Problem requirements: Copy the entries below verbatim, from the line containing "Where should I click to: Open orange" through the line containing "pos(890,678)".

+++++

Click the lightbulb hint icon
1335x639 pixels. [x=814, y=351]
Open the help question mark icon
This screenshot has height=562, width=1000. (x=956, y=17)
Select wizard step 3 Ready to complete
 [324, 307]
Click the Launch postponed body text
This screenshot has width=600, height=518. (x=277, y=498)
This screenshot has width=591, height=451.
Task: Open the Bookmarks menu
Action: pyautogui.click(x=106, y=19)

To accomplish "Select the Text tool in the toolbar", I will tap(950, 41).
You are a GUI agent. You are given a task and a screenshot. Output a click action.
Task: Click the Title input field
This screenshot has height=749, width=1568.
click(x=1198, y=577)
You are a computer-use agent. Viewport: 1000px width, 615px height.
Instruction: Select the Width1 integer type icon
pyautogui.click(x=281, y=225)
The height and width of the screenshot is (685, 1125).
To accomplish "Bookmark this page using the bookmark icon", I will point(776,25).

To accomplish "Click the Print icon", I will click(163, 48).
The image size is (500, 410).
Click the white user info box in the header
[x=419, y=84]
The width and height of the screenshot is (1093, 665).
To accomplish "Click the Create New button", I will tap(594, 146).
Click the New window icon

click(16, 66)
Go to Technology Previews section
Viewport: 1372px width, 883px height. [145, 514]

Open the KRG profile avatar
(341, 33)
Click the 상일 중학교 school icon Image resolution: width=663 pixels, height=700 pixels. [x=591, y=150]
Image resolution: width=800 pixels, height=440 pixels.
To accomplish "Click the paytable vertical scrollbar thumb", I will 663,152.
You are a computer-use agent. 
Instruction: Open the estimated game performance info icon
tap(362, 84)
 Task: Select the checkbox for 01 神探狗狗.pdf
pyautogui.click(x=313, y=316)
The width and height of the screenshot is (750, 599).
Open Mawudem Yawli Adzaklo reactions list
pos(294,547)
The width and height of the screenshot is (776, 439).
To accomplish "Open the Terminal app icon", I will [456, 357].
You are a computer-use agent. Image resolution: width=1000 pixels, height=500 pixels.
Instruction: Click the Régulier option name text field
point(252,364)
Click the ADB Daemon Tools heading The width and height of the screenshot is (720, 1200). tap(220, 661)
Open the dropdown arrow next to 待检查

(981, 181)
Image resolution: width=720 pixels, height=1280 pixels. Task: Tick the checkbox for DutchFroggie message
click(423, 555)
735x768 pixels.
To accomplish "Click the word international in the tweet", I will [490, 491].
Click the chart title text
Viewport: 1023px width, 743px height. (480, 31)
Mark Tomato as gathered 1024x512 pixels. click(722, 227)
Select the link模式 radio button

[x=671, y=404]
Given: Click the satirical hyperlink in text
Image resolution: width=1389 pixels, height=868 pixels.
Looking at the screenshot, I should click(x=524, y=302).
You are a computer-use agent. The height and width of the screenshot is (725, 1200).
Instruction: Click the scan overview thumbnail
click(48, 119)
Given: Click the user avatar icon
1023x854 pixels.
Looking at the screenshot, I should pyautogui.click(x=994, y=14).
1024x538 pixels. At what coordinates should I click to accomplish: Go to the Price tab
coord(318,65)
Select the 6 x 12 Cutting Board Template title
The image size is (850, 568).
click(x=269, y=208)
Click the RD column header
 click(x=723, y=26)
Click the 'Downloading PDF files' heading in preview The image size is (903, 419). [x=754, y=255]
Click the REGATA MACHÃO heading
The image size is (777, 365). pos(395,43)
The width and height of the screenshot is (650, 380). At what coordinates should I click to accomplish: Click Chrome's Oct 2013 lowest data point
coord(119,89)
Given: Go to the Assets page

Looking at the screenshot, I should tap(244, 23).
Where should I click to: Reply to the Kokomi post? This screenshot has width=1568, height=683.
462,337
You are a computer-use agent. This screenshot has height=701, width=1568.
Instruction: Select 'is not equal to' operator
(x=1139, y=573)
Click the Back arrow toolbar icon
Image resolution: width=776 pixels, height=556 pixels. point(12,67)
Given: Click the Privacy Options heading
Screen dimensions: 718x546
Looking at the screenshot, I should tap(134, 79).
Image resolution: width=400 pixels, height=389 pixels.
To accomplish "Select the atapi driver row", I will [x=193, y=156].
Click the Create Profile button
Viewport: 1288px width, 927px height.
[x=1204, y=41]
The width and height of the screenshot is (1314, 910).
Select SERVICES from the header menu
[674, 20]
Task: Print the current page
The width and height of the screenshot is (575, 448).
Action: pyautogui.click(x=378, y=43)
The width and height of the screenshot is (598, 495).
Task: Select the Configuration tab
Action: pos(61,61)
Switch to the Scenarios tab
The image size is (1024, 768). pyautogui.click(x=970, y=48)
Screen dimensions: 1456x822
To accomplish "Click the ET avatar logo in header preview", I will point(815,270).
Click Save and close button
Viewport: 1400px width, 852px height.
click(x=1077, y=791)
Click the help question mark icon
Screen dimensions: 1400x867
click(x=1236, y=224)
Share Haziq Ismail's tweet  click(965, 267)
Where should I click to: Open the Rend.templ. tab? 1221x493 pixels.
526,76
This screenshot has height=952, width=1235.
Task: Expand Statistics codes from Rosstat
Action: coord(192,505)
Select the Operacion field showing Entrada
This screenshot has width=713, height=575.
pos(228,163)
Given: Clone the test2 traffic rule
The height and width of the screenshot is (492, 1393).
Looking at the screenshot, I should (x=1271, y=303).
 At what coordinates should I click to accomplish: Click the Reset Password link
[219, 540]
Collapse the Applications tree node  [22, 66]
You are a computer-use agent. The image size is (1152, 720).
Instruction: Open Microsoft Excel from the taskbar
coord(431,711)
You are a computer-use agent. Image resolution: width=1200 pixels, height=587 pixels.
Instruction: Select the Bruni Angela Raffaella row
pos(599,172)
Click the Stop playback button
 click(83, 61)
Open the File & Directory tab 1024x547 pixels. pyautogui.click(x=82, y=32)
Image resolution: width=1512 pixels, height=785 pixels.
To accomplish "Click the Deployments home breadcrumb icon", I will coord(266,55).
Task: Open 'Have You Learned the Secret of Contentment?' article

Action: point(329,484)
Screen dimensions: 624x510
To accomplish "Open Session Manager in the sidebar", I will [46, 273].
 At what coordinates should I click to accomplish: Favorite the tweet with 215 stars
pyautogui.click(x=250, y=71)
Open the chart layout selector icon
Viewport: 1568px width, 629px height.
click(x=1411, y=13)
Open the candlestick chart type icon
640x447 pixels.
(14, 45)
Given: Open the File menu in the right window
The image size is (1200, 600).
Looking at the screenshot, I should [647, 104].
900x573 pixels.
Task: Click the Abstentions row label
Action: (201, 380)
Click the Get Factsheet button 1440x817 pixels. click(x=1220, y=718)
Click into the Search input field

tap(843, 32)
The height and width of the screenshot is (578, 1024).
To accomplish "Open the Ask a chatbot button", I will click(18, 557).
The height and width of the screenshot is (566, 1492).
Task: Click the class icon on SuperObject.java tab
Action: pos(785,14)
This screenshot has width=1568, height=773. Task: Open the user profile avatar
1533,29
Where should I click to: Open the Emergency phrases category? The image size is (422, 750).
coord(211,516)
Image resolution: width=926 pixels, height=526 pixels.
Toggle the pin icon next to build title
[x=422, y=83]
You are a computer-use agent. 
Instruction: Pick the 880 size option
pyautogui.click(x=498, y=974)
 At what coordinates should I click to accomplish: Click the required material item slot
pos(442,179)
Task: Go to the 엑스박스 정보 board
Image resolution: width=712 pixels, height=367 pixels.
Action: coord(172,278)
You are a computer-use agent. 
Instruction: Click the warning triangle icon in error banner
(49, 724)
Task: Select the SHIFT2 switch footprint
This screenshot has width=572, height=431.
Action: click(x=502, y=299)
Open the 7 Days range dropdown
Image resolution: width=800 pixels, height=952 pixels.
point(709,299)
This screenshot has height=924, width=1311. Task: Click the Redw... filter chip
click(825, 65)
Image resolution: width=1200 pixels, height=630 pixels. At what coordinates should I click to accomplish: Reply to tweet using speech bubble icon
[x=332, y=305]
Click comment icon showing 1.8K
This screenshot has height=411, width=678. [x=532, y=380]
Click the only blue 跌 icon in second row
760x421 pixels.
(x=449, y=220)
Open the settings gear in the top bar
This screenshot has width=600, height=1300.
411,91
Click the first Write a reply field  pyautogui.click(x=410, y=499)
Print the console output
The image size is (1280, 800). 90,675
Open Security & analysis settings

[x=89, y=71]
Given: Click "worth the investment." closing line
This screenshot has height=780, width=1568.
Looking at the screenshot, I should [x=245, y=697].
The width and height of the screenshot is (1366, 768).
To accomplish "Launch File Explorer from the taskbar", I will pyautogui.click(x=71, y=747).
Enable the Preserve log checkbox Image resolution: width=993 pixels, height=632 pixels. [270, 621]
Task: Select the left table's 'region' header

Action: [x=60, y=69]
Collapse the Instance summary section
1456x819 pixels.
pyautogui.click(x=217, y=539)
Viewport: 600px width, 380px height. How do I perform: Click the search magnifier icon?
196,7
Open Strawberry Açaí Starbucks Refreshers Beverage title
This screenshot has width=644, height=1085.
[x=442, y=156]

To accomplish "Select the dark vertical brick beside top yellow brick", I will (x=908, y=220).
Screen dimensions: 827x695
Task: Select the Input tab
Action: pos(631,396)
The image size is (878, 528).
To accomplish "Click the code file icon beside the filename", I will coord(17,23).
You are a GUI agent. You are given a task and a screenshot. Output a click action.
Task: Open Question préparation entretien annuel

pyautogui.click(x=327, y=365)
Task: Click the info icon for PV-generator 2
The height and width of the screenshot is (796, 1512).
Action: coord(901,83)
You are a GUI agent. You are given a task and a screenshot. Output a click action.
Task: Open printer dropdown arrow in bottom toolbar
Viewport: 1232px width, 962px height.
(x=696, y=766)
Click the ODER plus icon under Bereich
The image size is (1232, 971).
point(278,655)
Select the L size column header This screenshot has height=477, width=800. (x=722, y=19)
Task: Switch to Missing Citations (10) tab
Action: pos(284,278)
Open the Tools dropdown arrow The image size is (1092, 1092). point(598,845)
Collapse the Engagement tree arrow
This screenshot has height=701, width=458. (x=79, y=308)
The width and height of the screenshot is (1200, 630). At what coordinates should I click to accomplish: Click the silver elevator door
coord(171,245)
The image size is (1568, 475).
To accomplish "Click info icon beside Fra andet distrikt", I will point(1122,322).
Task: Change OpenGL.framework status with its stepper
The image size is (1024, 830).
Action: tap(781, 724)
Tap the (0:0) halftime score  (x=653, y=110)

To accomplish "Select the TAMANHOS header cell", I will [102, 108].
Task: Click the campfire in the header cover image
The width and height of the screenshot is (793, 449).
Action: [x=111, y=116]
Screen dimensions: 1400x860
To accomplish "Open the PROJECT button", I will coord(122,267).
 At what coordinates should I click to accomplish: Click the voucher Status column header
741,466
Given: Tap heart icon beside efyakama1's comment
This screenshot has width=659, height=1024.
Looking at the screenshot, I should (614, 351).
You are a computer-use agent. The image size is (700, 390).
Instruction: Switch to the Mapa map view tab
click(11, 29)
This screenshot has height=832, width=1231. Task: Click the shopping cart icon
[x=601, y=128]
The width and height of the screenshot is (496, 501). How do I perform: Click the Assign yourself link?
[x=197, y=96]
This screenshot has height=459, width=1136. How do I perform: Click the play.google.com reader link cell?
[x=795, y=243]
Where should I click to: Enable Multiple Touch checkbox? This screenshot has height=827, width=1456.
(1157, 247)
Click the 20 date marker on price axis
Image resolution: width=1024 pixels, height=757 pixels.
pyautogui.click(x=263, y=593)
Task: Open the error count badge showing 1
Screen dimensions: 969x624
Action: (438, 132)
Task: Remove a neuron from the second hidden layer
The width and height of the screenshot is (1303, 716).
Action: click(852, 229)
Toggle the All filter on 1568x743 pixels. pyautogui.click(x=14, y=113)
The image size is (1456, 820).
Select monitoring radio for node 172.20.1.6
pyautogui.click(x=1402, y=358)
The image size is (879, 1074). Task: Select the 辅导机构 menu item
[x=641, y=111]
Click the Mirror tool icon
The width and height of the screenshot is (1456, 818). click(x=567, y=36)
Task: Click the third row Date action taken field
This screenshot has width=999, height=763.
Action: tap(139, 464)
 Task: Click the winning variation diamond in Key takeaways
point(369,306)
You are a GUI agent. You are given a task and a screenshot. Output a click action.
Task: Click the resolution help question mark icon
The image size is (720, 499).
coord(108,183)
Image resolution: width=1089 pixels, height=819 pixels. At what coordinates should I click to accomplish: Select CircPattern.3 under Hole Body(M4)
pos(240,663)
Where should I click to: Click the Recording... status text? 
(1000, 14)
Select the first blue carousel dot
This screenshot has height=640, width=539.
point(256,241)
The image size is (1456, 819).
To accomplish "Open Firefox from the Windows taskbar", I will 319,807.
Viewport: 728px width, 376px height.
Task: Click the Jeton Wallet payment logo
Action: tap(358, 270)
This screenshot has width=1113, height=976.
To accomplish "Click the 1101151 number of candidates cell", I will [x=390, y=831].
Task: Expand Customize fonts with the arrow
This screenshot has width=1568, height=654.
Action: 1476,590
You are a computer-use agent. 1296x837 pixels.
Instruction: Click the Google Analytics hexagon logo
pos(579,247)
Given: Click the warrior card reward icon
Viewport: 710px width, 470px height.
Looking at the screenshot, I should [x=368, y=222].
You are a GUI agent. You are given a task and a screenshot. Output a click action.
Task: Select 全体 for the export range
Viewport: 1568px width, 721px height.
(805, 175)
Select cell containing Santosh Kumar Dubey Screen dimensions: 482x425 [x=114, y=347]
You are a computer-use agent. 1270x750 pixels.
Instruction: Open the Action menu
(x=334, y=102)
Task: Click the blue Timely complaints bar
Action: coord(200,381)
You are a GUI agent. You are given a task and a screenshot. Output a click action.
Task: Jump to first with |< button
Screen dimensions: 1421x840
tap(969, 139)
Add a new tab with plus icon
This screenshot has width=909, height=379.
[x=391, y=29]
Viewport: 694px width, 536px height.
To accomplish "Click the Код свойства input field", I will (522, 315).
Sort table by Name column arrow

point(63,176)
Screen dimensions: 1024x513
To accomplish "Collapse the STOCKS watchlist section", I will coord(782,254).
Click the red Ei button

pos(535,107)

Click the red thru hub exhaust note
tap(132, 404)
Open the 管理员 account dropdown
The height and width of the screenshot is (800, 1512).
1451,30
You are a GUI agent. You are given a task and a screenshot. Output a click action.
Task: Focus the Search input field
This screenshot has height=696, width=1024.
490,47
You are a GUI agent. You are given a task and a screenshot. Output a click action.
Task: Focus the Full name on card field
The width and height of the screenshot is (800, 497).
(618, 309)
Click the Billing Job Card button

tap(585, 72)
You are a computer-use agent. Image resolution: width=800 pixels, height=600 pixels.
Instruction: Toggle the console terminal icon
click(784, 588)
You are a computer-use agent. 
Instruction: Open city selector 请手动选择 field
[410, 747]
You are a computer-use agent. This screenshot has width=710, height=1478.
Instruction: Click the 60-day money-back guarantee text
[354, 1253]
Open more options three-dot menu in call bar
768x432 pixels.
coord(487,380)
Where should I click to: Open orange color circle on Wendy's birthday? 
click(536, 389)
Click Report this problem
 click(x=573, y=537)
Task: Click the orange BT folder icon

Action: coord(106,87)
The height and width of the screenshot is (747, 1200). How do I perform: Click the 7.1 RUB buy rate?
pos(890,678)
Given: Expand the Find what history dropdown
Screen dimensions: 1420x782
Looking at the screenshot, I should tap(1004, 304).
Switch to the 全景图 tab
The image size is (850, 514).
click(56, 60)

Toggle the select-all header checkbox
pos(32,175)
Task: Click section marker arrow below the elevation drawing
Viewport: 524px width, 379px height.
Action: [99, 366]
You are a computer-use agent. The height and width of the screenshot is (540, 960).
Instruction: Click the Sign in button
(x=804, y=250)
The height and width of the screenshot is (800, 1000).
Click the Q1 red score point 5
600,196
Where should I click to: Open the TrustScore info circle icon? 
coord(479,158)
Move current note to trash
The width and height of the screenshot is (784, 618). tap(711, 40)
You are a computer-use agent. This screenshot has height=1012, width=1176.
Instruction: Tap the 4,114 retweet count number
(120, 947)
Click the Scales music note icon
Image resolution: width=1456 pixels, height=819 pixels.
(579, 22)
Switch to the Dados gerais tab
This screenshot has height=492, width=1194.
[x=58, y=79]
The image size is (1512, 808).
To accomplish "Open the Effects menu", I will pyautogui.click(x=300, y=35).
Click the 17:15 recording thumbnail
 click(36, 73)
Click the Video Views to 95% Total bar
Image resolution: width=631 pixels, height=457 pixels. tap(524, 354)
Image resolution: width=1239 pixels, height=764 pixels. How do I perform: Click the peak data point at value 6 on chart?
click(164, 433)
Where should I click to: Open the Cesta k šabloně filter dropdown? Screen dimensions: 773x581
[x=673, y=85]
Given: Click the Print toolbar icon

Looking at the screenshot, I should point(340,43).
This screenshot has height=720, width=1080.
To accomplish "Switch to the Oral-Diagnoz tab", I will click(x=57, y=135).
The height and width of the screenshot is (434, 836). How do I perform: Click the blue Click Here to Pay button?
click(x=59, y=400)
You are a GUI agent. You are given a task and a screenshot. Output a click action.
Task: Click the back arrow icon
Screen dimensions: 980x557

+++++

Answer to the task:
Where should I click to: Open orange color circle on Wendy's birthday? 
click(536, 389)
Click Report this problem
 click(x=573, y=537)
Task: Click the orange BT folder icon

Action: coord(106,87)
The height and width of the screenshot is (747, 1200). How do I perform: Click the 7.1 RUB buy rate?
pos(890,678)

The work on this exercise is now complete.